高齢者のためのリハビリテーションは、現在、さまざまなサービスを通じて行われています。介護保険では、介護老人保健施設などで行う施設サービスと、デイケアなどの通所タイプのリハビリテーション、訪問リハビリテーションなどが行われています。

施設でのリハビリテーション

介護老人保健施設や、介護療養型医療施設にて提供されているリハビリテーションです。介護老人保健施設では、要介護高齢者が自宅に復帰することを目的にしています。介護老人保健施設では、医師が管理する下で介護が提供され、作業療法士、理学療法士などのスタッフが、個々の患者のためのメニューに従いリハビリテーションを進めていきます。基本的には、入所から3ヶ月~半年で出所し、自宅に戻ることが目標ですが、受け入れる家族の体制が万全でない場合や、回復具合が思わしくない場合など、目標どおりにいかないことも多いようです。公的施設なので、比較的リーズナブルな利用料金と充実した医療、そしてリハビリの内容も充実していることが魅力ですが、入所期間は限定的です。また、民間施設のような個室は少なく、相部屋になることが多いようです。

介護療養型医療施設は、介護老人保健施設に入所する要介護者よりも重度の障害を持つ介護者へのリハビリを提供しています。受け入れ体制も医療法人が運営していることから良好で、当然ながら医療処置も行います。リハビリ内容も充実していることが多く、比較的リーズナブルな料金で利用が可能ですが、反面、人気が高いため入居すること自体が難しいというデメリットがあります。また、介護老人保健施設同様、個室は少ないようです。

居宅リハビリテーション

居宅サービスとしてのリハビリテーションには、通所型と訪問型があります。

通所型リハビリテーションは、デイケアとも呼ばれているサービスで、通常は自宅で生活している要介護者が、さらに自立するためにサポートしてくれます。通所型リハビリテーションサービスを提供しているのは、病院や診療所、老人保健施設などです。通所型のサービスを提供している施設では、理学療法士や作業療法士、言語聴覚士などの専門家による機能回復訓練が行われています。

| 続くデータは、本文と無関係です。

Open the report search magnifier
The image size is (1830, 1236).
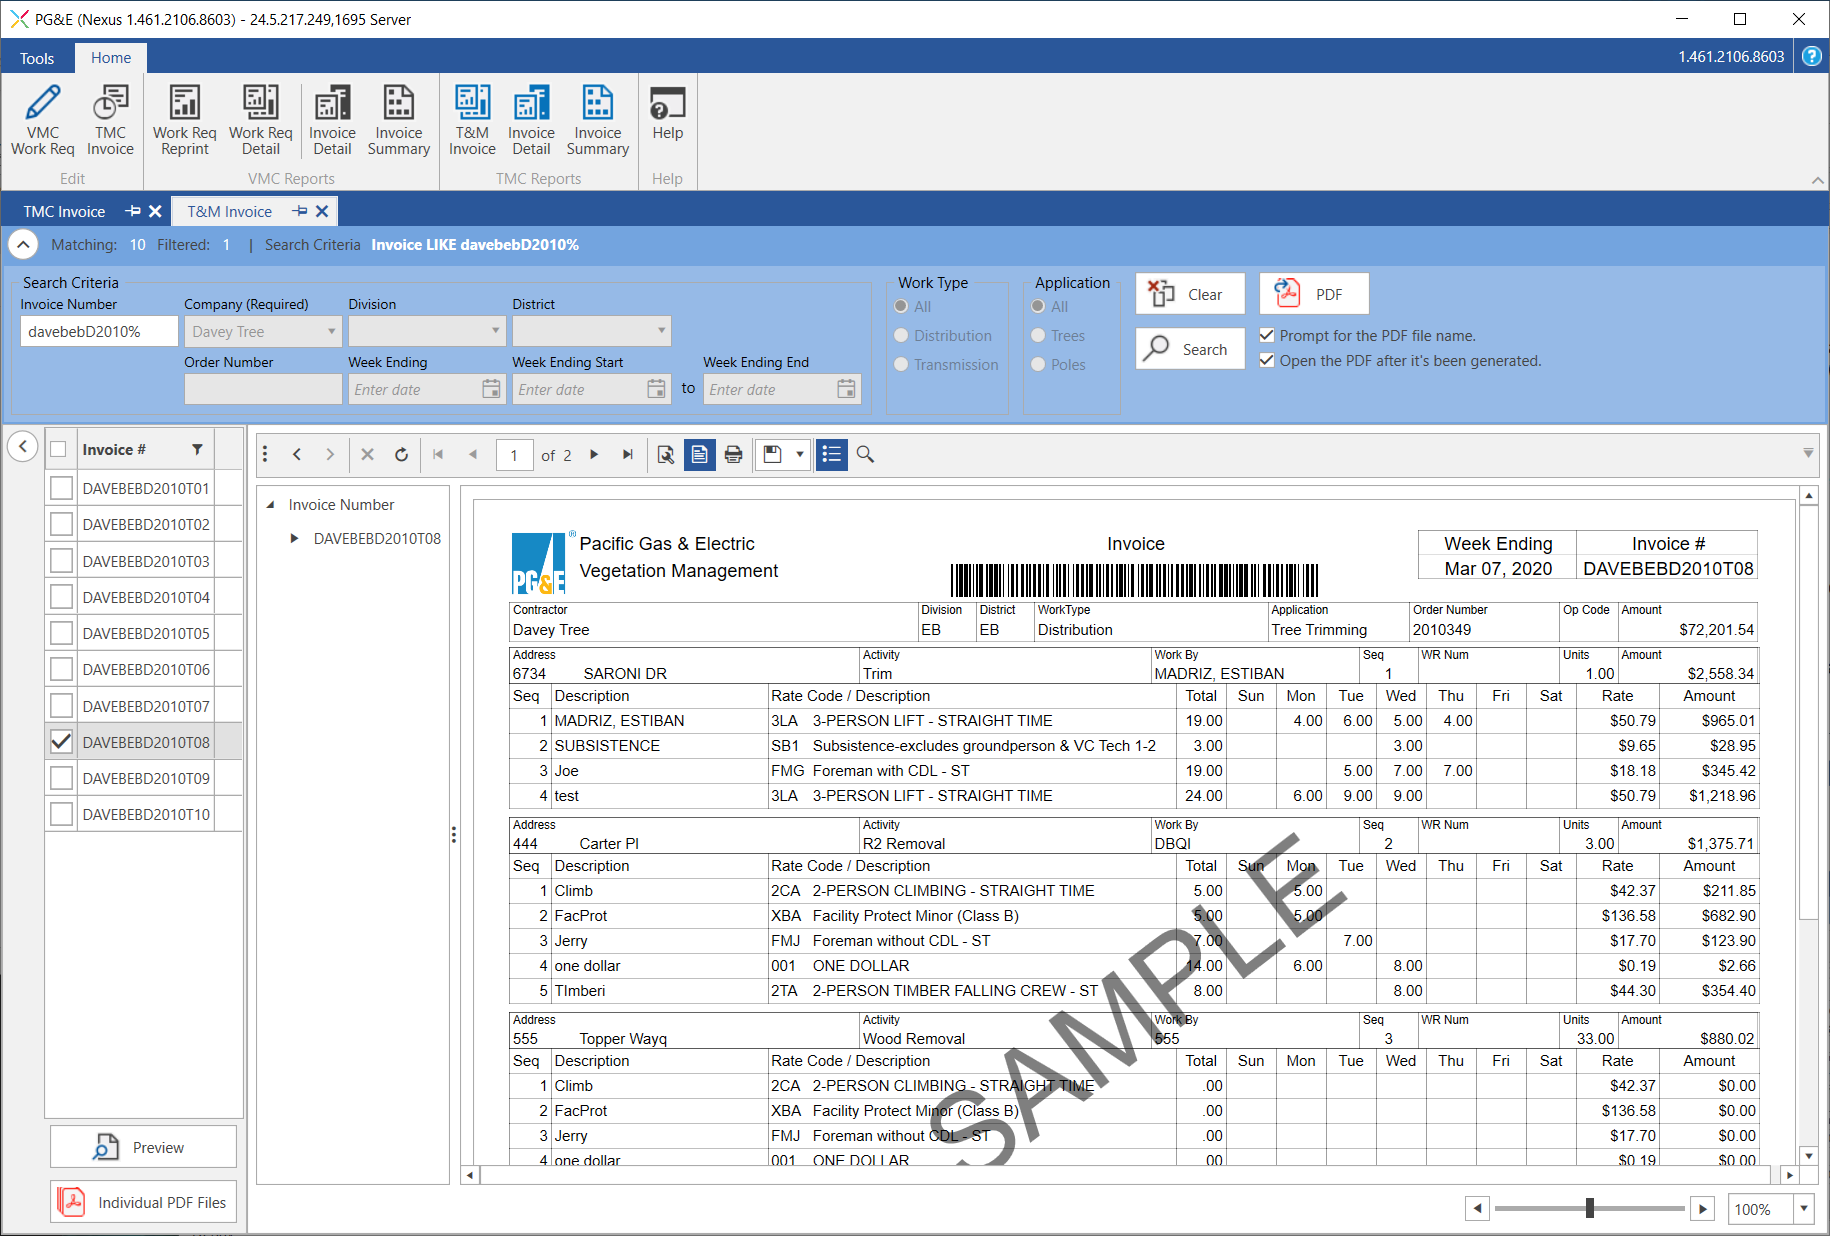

訪問型リハビリテーションは、医師の判断により、理学療法士などの専門家が自宅を訪問してサービスを提供します。訪問型リハビリテーションの対象になるのは要介護1以上の高齢者です。訪問リハビリテーションは、個別で訓練を受けられる、普段の生活に合わせたサービスを受けられるなどのメリットがありますが、最先端の機器を使った訓練などは行うことができません。また、食事などのサービス内容も受けられません。当初の訪問型リハビリテーションは、寝たきりになることを防ぐことに注力する傾向がありましたが、現在はやはり社会への参加を目標とすることにシフトしています。

高齢者とリハビリテーション・まとめ

21世紀に入るまでのリハビリテーションは、病気や事故などにより失われた機能を、本来持っていた状態に回復させることを目的としていました。しかし、現在のリハビリテーションは、特に高齢化社会におけるリハビリテーションは、単純に機能回復を目標にするのではなく、人間らしく、自分らしく生活することを支援することを指します。現在、リハビリテーションの現場では、機能を回復するための訓練だけではなく、食事、入浴、ゲームなど、さまざまなメニューを導入することで高齢者や障害者の支援を行っています。高齢化社会におけるリハビリテーションは、医師や理学療法士、看護師などの医療と、当事者を取り巻く家族や環境、社会福祉などが一体となって行い、活躍できる環境を用意することが大切なのです。